## Task goal
Print the data that follows, exactly and completely.

/---

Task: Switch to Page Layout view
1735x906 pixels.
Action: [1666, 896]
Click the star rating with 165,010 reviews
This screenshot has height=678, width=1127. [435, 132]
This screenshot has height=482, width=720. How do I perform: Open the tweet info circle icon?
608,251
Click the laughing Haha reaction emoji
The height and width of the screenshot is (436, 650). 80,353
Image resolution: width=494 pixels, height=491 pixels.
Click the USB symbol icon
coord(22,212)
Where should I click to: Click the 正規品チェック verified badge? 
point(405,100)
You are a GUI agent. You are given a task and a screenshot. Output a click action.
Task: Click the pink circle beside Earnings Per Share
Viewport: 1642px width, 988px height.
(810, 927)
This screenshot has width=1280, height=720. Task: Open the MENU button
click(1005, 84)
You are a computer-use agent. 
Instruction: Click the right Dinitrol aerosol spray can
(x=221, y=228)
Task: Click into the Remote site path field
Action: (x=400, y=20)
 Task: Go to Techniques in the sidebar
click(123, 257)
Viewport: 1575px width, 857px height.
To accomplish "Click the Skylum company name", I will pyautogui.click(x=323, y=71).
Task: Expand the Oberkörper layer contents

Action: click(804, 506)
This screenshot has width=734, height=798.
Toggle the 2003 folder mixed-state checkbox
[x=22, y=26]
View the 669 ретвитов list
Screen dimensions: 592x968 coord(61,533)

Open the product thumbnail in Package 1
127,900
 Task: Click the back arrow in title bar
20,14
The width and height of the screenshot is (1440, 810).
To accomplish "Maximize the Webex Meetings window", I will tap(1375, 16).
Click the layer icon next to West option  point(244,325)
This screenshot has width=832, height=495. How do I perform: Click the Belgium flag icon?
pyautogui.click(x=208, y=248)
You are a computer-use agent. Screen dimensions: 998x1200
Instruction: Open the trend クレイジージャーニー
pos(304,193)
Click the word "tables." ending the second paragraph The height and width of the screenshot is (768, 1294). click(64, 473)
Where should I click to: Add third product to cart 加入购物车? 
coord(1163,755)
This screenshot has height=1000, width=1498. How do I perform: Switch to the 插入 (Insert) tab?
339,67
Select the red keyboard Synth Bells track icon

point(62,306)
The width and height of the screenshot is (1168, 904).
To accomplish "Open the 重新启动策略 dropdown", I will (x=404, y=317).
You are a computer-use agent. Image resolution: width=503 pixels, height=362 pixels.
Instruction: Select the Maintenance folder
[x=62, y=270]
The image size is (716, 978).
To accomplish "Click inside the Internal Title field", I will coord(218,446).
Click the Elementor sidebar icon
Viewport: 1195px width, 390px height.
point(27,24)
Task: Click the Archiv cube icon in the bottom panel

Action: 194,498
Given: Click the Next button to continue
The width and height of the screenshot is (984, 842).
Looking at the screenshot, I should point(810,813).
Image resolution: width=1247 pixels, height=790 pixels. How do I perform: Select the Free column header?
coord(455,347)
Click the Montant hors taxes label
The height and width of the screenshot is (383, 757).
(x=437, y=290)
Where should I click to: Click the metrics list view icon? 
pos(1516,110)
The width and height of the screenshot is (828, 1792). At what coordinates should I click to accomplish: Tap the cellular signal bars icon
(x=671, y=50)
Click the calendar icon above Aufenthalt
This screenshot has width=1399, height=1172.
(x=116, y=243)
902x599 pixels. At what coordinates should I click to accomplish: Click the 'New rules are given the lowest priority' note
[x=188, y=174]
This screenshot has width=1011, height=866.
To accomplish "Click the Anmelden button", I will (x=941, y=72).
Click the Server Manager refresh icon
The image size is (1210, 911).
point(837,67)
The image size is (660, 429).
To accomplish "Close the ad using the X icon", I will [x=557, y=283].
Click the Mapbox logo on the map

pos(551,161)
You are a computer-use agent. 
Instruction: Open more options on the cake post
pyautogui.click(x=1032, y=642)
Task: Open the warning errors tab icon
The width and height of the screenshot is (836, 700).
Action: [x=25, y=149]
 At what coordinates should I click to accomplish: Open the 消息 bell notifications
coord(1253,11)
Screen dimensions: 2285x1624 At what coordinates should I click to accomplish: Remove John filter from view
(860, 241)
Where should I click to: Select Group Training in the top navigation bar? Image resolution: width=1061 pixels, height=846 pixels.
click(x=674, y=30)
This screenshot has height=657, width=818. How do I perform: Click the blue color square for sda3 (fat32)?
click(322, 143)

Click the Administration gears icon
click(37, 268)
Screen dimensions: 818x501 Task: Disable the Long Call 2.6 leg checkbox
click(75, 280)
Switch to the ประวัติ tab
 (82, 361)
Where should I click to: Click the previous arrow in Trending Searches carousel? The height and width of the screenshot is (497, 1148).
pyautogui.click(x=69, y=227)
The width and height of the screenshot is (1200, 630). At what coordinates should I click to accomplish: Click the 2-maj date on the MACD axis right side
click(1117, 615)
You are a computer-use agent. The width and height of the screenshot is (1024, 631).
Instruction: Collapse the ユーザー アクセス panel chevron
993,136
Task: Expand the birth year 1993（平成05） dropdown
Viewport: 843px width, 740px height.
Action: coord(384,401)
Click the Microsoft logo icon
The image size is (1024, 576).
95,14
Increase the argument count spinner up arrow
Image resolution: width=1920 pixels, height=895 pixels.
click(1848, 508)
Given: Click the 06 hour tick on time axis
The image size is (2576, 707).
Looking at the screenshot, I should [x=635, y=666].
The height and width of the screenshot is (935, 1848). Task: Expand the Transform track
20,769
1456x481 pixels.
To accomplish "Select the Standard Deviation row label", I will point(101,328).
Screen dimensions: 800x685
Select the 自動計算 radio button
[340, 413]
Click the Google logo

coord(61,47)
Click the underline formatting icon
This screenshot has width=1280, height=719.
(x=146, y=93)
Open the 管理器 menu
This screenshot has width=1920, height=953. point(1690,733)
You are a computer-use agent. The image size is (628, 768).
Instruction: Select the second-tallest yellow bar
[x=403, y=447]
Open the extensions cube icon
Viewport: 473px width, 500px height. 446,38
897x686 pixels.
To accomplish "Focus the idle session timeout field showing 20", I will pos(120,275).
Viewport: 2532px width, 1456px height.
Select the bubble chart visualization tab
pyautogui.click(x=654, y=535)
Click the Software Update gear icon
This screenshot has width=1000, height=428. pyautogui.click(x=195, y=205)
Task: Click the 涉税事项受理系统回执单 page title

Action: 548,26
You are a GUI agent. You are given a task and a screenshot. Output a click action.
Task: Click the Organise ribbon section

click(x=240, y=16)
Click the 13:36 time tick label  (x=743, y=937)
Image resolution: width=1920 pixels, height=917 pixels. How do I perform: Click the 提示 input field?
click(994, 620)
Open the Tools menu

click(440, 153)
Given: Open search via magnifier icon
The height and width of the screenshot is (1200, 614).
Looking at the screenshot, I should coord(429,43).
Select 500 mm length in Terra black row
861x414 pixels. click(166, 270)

\---

## Task result
Task: Switch to Page Layout view
1735x906 pixels.
Action: [1666, 896]
Click the star rating with 165,010 reviews
This screenshot has height=678, width=1127. [435, 132]
This screenshot has height=482, width=720. How do I perform: Open the tweet info circle icon?
608,251
Click the laughing Haha reaction emoji
The height and width of the screenshot is (436, 650). 80,353
Image resolution: width=494 pixels, height=491 pixels.
Click the USB symbol icon
coord(22,212)
Where should I click to: Click the 正規品チェック verified badge? 
point(405,100)
You are a GUI agent. You are given a task and a screenshot. Output a click action.
Task: Click the pink circle beside Earnings Per Share
Viewport: 1642px width, 988px height.
(810, 927)
This screenshot has width=1280, height=720. Task: Open the MENU button
click(1005, 84)
You are a computer-use agent. 
Instruction: Click the right Dinitrol aerosol spray can
(x=221, y=228)
Task: Click into the Remote site path field
Action: (x=400, y=20)
 Task: Go to Techniques in the sidebar
click(123, 257)
Viewport: 1575px width, 857px height.
To accomplish "Click the Skylum company name", I will pyautogui.click(x=323, y=71).
Task: Expand the Oberkörper layer contents

Action: click(804, 506)
This screenshot has width=734, height=798.
Toggle the 2003 folder mixed-state checkbox
[x=22, y=26]
View the 669 ретвитов list
Screen dimensions: 592x968 coord(61,533)

Open the product thumbnail in Package 1
127,900
 Task: Click the back arrow in title bar
20,14
The width and height of the screenshot is (1440, 810).
To accomplish "Maximize the Webex Meetings window", I will tap(1375, 16).
Click the layer icon next to West option  point(244,325)
This screenshot has width=832, height=495. How do I perform: Click the Belgium flag icon?
pyautogui.click(x=208, y=248)
You are a computer-use agent. Screen dimensions: 998x1200
Instruction: Open the trend クレイジージャーニー
pos(304,193)
Click the word "tables." ending the second paragraph The height and width of the screenshot is (768, 1294). click(64, 473)
Where should I click to: Add third product to cart 加入购物车? 
coord(1163,755)
This screenshot has height=1000, width=1498. How do I perform: Switch to the 插入 (Insert) tab?
339,67
Select the red keyboard Synth Bells track icon

point(62,306)
The width and height of the screenshot is (1168, 904).
To accomplish "Open the 重新启动策略 dropdown", I will (x=404, y=317).
You are a computer-use agent. Image resolution: width=503 pixels, height=362 pixels.
Instruction: Select the Maintenance folder
[x=62, y=270]
The image size is (716, 978).
To accomplish "Click inside the Internal Title field", I will coord(218,446).
Click the Elementor sidebar icon
Viewport: 1195px width, 390px height.
point(27,24)
Task: Click the Archiv cube icon in the bottom panel

Action: 194,498
Given: Click the Next button to continue
The width and height of the screenshot is (984, 842).
Looking at the screenshot, I should point(810,813).
Image resolution: width=1247 pixels, height=790 pixels. How do I perform: Select the Free column header?
coord(455,347)
Click the Montant hors taxes label
The height and width of the screenshot is (383, 757).
(x=437, y=290)
Where should I click to: Click the metrics list view icon? 
pos(1516,110)
The width and height of the screenshot is (828, 1792). At what coordinates should I click to accomplish: Tap the cellular signal bars icon
(x=671, y=50)
Click the calendar icon above Aufenthalt
This screenshot has width=1399, height=1172.
(x=116, y=243)
902x599 pixels. At what coordinates should I click to accomplish: Click the 'New rules are given the lowest priority' note
[x=188, y=174]
This screenshot has width=1011, height=866.
To accomplish "Click the Anmelden button", I will (x=941, y=72).
Click the Server Manager refresh icon
The image size is (1210, 911).
point(837,67)
The image size is (660, 429).
To accomplish "Close the ad using the X icon", I will [x=557, y=283].
Click the Mapbox logo on the map

pos(551,161)
You are a computer-use agent. 
Instruction: Open more options on the cake post
pyautogui.click(x=1032, y=642)
Task: Open the warning errors tab icon
The width and height of the screenshot is (836, 700).
Action: [x=25, y=149]
 At what coordinates should I click to accomplish: Open the 消息 bell notifications
coord(1253,11)
Screen dimensions: 2285x1624 At what coordinates should I click to accomplish: Remove John filter from view
(860, 241)
Where should I click to: Select Group Training in the top navigation bar? Image resolution: width=1061 pixels, height=846 pixels.
click(x=674, y=30)
This screenshot has height=657, width=818. How do I perform: Click the blue color square for sda3 (fat32)?
click(322, 143)

Click the Administration gears icon
click(37, 268)
Screen dimensions: 818x501 Task: Disable the Long Call 2.6 leg checkbox
click(75, 280)
Switch to the ประวัติ tab
 (82, 361)
Where should I click to: Click the previous arrow in Trending Searches carousel? The height and width of the screenshot is (497, 1148).
pyautogui.click(x=69, y=227)
The width and height of the screenshot is (1200, 630). At what coordinates should I click to accomplish: Click the 2-maj date on the MACD axis right side
click(1117, 615)
You are a computer-use agent. The width and height of the screenshot is (1024, 631).
Instruction: Collapse the ユーザー アクセス panel chevron
993,136
Task: Expand the birth year 1993（平成05） dropdown
Viewport: 843px width, 740px height.
Action: coord(384,401)
Click the Microsoft logo icon
The image size is (1024, 576).
95,14
Increase the argument count spinner up arrow
Image resolution: width=1920 pixels, height=895 pixels.
click(1848, 508)
Given: Click the 06 hour tick on time axis
The image size is (2576, 707).
Looking at the screenshot, I should [x=635, y=666].
The height and width of the screenshot is (935, 1848). Task: Expand the Transform track
20,769
1456x481 pixels.
To accomplish "Select the Standard Deviation row label", I will point(101,328).
Screen dimensions: 800x685
Select the 自動計算 radio button
[340, 413]
Click the Google logo

coord(61,47)
Click the underline formatting icon
This screenshot has width=1280, height=719.
(x=146, y=93)
Open the 管理器 menu
This screenshot has width=1920, height=953. point(1690,733)
You are a computer-use agent. The image size is (628, 768).
Instruction: Select the second-tallest yellow bar
[x=403, y=447]
Open the extensions cube icon
Viewport: 473px width, 500px height. 446,38
897x686 pixels.
To accomplish "Focus the idle session timeout field showing 20", I will pos(120,275).
Viewport: 2532px width, 1456px height.
Select the bubble chart visualization tab
pyautogui.click(x=654, y=535)
Click the Software Update gear icon
This screenshot has width=1000, height=428. pyautogui.click(x=195, y=205)
Task: Click the 涉税事项受理系统回执单 page title

Action: 548,26
You are a GUI agent. You are given a task and a screenshot. Output a click action.
Task: Click the Organise ribbon section

click(x=240, y=16)
Click the 13:36 time tick label  (x=743, y=937)
Image resolution: width=1920 pixels, height=917 pixels. How do I perform: Click the 提示 input field?
click(994, 620)
Open the Tools menu

click(440, 153)
Given: Open search via magnifier icon
The height and width of the screenshot is (1200, 614).
Looking at the screenshot, I should coord(429,43).
Select 500 mm length in Terra black row
861x414 pixels. click(166, 270)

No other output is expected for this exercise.